> **RECORDS SUPPLIED**
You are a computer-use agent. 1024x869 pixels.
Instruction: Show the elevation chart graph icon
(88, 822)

...

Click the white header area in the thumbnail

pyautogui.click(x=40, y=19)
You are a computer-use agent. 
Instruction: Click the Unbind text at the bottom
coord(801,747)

...

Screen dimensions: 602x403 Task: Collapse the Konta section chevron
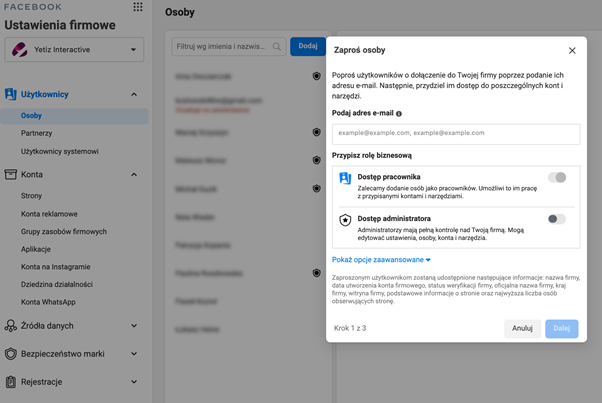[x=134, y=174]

> **REQUIREMENT**
Looking back over the listing above, how many lines include the word "agent"? Give the number and nothing more.

> **ANSWER TO THIS TASK**
2